Sullivan nodded and closed the notebook: “So—why are you looking into it? If it doesn’t matter?”

“The sex in itself doesn’t matter, though it might technically be a crime, if there’s a disparity of ages, and depending on when Bob’s birthday was.”

“Oh, horseshit . . .”

“I’m just sayin’,” Virgil said. “But the main thing is, if this other guy was tight with Baker, he might know what happened to her, and who might have done it. You’ve given me enough information that I think I can find him. And if he is older, and if he was involved with Tripp when he was a minor, then we might have a handy little sex-crime tool kit for getting him to talk.”

“But you’re not going to mess with him just because he’s gay.”

“Look—I really don’t care what people do with each other, as long as everybody consents. And they’re old enough to consent,” Virgil said. “I’ve got more important things to think about. Like what to have for lunch.”

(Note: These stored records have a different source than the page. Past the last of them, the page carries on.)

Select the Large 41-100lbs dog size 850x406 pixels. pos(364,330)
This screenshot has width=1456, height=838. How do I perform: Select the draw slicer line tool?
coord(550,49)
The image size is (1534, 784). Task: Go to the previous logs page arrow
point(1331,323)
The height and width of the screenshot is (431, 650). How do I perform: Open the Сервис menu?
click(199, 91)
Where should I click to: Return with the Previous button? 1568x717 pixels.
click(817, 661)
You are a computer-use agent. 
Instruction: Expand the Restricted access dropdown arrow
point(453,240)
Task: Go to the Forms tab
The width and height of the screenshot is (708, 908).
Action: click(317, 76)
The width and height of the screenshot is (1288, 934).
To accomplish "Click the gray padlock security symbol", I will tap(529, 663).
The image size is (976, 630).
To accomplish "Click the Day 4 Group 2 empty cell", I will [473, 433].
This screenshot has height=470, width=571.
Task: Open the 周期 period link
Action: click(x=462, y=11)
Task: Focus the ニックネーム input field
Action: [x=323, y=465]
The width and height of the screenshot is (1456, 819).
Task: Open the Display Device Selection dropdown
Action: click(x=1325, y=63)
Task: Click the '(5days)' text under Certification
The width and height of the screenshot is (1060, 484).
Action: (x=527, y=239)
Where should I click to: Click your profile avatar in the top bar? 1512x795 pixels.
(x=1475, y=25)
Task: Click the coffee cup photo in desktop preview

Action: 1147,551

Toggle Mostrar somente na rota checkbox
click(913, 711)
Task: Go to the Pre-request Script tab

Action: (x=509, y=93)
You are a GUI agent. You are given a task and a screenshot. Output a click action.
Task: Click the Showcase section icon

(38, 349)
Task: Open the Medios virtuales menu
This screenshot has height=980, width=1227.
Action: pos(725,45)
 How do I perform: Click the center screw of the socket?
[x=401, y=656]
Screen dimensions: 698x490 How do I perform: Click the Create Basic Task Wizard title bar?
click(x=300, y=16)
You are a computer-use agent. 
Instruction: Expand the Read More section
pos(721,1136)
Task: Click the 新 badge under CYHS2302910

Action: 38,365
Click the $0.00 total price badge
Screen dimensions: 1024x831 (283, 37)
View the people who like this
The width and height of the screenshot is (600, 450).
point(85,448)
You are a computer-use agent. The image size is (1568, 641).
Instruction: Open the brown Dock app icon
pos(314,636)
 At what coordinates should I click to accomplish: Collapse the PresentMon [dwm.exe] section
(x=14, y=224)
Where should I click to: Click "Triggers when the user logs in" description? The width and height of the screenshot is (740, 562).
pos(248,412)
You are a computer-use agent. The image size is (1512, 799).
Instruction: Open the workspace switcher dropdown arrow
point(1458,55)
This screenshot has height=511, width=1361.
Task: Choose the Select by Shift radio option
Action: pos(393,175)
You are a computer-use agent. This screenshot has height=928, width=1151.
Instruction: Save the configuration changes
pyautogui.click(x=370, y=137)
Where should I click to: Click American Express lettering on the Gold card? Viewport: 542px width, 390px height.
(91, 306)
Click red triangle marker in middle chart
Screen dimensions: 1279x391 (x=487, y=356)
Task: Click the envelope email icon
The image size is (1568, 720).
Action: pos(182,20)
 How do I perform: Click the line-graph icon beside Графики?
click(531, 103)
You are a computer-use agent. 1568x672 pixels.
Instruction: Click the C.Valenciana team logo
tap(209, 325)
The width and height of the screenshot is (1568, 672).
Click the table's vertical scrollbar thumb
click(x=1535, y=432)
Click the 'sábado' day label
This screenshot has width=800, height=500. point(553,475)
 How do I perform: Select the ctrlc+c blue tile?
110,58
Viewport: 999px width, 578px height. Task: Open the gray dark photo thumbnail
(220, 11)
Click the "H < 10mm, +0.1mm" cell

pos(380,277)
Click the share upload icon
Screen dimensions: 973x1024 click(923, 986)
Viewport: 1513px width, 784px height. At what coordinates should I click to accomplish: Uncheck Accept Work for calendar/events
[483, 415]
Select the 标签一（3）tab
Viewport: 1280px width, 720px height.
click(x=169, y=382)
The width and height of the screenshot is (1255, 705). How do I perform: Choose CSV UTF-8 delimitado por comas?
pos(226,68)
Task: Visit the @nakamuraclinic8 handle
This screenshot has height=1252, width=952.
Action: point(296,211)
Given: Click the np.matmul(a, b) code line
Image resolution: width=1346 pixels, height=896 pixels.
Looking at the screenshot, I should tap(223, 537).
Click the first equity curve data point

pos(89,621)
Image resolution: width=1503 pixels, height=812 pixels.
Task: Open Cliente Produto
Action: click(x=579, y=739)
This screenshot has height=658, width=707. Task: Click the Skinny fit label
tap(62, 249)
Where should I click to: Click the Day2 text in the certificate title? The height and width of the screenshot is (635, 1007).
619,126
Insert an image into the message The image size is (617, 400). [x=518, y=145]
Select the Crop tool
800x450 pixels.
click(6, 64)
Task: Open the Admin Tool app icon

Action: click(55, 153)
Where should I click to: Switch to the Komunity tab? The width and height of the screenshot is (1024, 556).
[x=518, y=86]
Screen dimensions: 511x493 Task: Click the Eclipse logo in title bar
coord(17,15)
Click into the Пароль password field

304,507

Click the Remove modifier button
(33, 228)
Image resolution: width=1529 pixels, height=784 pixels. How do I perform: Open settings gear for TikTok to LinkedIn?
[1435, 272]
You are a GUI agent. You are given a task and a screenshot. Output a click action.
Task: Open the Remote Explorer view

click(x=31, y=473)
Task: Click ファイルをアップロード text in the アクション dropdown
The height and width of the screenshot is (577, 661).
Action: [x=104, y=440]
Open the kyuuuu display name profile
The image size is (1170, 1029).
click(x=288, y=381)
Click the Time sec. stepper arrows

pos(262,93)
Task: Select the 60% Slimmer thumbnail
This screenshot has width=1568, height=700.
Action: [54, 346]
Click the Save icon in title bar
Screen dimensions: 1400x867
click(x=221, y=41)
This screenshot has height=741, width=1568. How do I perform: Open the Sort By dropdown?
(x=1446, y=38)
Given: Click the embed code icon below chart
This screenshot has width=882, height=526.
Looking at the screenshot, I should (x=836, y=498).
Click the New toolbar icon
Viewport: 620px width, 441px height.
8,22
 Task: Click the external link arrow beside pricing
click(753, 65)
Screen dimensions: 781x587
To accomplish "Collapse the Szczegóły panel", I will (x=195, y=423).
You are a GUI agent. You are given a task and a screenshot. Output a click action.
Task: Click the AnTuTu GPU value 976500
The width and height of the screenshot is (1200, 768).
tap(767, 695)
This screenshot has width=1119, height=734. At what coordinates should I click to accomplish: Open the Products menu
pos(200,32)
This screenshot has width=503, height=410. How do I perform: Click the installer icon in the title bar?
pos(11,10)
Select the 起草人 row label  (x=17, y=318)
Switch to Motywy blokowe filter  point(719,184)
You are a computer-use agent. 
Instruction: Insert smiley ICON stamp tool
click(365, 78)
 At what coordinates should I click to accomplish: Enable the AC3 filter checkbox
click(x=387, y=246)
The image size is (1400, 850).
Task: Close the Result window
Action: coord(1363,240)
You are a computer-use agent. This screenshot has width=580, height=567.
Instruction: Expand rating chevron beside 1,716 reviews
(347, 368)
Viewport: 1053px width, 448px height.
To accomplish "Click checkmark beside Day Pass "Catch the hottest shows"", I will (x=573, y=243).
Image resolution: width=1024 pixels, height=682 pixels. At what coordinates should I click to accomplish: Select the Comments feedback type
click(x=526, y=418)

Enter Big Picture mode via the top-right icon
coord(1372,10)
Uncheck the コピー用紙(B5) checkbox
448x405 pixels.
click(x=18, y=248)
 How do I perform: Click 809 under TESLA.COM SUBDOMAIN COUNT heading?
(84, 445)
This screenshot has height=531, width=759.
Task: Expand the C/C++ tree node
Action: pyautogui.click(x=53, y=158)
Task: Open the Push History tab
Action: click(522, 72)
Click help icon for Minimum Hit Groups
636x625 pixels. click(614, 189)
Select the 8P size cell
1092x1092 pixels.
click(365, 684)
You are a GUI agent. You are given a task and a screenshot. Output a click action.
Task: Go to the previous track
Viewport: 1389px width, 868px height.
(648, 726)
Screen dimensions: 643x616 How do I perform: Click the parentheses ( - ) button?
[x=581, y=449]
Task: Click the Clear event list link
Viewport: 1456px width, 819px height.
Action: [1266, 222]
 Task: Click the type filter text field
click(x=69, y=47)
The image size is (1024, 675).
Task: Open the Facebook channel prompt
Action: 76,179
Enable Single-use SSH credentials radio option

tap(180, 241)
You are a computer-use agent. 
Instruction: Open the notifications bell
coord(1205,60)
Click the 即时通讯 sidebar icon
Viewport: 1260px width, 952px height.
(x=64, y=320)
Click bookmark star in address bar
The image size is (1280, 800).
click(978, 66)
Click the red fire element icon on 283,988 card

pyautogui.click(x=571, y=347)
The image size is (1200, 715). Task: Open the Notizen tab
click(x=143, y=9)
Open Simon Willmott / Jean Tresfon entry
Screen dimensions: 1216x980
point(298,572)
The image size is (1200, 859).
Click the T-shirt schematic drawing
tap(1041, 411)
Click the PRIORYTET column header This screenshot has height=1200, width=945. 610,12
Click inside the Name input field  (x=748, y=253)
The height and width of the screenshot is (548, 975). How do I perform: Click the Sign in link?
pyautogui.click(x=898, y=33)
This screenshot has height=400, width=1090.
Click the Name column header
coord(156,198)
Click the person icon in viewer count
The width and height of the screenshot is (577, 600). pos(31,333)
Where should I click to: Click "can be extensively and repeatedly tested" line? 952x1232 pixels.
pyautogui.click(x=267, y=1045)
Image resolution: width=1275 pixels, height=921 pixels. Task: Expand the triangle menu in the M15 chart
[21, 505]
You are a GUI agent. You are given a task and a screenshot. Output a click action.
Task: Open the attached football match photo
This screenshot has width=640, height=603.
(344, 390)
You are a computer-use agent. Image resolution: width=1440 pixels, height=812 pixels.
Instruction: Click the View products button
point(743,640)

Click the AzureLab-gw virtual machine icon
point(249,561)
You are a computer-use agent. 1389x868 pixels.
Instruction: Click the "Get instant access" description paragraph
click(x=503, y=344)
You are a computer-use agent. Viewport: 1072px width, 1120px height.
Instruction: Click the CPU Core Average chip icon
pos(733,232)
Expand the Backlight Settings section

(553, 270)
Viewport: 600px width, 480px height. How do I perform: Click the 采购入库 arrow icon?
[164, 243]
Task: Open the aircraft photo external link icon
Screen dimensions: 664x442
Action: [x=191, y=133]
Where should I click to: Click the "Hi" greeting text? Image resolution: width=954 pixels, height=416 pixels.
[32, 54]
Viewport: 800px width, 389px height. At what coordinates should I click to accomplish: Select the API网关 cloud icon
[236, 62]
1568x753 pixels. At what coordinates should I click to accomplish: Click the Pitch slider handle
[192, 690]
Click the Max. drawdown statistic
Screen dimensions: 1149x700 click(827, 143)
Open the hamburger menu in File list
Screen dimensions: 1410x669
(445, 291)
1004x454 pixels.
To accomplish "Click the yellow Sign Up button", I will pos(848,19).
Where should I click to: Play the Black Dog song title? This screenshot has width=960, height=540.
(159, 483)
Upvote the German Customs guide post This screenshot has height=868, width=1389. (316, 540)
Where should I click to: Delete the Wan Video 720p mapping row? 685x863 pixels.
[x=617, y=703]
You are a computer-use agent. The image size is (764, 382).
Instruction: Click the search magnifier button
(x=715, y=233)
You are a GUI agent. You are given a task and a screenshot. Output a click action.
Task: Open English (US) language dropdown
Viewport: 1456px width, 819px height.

“I knew you were a secret liberal,” Sullivan said.

OUT IN HIS TRUCK Virgil called Van Mann, the farmer whose dog had bitten Louise Baker. “I’ve got a question for you, which I’d appreciate it if you could keep it under your hat.”

“I can do that,” Van Mann said.

“I’m looking for a guy who may be a member of the church. . . .” He relayed Sullivan’s description.

“That’s probably Harvey Loewe,” Van Mann said. “He lives a couple of miles down south of me. He’s got an old farmhouse more or less across the road from his folks’ place. His folks are Joe and Marsha Loewe. Harvey’s probably twenty-six or twenty-seven. He would have been God’s gift to the Northwest High basketball team, if he’d gone to public school.”

“Is Harvey married?”

“No, I don’t believe so. Never really seen him with a woman,” Vann Mann said.

“Thank you. And listen, keep it—”

“Under my hat. I’ll do that.”

VIRGIL CALLED COAKLEY: “You up?”

“Not entirely,” she said. “I still got the boys to get out of here, and I’ve got to figure out my word for the day. Hang on—okay, it’s ‘porcine,’ which means related to pigs, or piglike. I have to use it five times, in context.”

“I’m going to go interview the homosexual guy who had the affair with Bobby Tripp. I need to spot his place, and—”

“Is he porcine?”

“Not as far as I know. But if you could look him up . . .”

“All right. And I’m coming,” she said. “Give me forty-five minutes.”

“I thought you might be,” Virgil said. “Bring a gun with you.”

“You think there might be trouble?” she asked.

“No, but we’re cops, and I think somebody should have a gun.”

VIRGIL WENT by the Yellow Dog for some pancakes. Jacoby came over with a cup of coffee and asked if there was anything new. “Not at the moment,” Virgil said. “But we’re pushing ahead.”

“Let me know,” Jacoby said. He dropped the cup of coffee on the table and went to get the pancakes.

Ten seconds later, a short, thin man with a waxed mustache stood up from the booth where he’d been reading the Star Tribune , folded it, looked around, and walked down and slipped into the booth opposite Virgil.

“I’m Rich,” he said.

Virgil nodded: “Good for you. Hard to get that way, with all the high taxes.”

The man half-smiled, showing brown teeth. He leaned forward on his elbows and said, “I know something that might be of interest in your investigation.”

“I’m listening,” Virgil said.

“Is there any kind of reward?”

Virgil nodded again: “The knowledge that you’ve helped your fellow man.”

“I was afraid of that,” the man said. His furtiveness seemed to be a built-in part of his personality, Virgil decided. “Anyhow. People are talking. They’re saying you’re looking at all these church people, out there in the sticks. And they might have been doing dirty by this Kelly Baker girl. That got me to thinking.”